I find this difficult to swallow. The agents are the ones advising on the prices to the vendors.


They can point fingers and blame each other all they like but the reality check EAs and sellers are having now is that neither of them sets house prices - the buyers do ! :D
 
The fact reamins that the bubble is bursting. You can't buy a house for 20% less then it cost 6 months ago - but you will soon.

Now - will Bertie allow a situation to arise where he has to knock on doors in April and face the question -
"why have you messed up the housing market with all these price drops?" Even he can't crocodile tear his way out of that one.
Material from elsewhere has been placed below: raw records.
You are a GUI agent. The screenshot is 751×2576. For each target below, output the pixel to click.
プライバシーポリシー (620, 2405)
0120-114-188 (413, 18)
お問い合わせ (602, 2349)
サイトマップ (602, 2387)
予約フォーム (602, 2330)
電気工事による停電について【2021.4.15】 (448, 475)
Whereas he can argue stamp duty changes "are to the benefit of first time buyers" till the cows come home! Could be a surprsise or two in a give away budget......
 
I am not sure that the prices will go down and houses market will collapse very soon, but the fact that prices will not be growing (or growing very slow) is almost certain.
And that effectivle means that investors will stop investing into property that much, which will reduce the demand by 20-40%.
So, in long term perspectives (5-10 years) prices will go down for sure.

Prices are going up because prices are going up and everyone believes prices will continue to go up ad infinitum...

Ahem, or used to...
 
I'm opening a book on when Mr.Dunne (Sean) will start on his D4 Manhattan Style Developement - remember the one he paid €50m+ an acre for.

Current Odds -:

Never : No bets taken

Less than 1 year : 1000/1

1-3 years : 900/1

3-5 years : 800/1

5-10 years : 750/1

10 to 20 years : 100/1
 
Well Mr. Dunne can afford to sit on his 'asset' and do nothing!! :D

Would it be correct to assume that most of the money that he has invested is not his own. It has either been borrowed or is from investors. More than likely he has very few assets in his own name. So even if there was a crash and the value of his portfolio dropped, he could afford to just walk away and let the others take the hit.
 
I'm opening a book on when Mr.Dunne (Sean) will start on his D4 Manhattan Style Developement - remember the one he paid €50m+ an acre for.

Current Odds -:

Never : No bets taken

Less than 1 year : 1000/1

1-3 years : 900/1

3-5 years : 800/1

5-10 years : 750/1

10 to 20 years : 100/1

I think that the development only 'washed its face' at approx €1,000,000 per flat, and I think that AIB retain a lease on part of the site for the next 4 years. I don't think he will be making to many off plan sales in the current climate.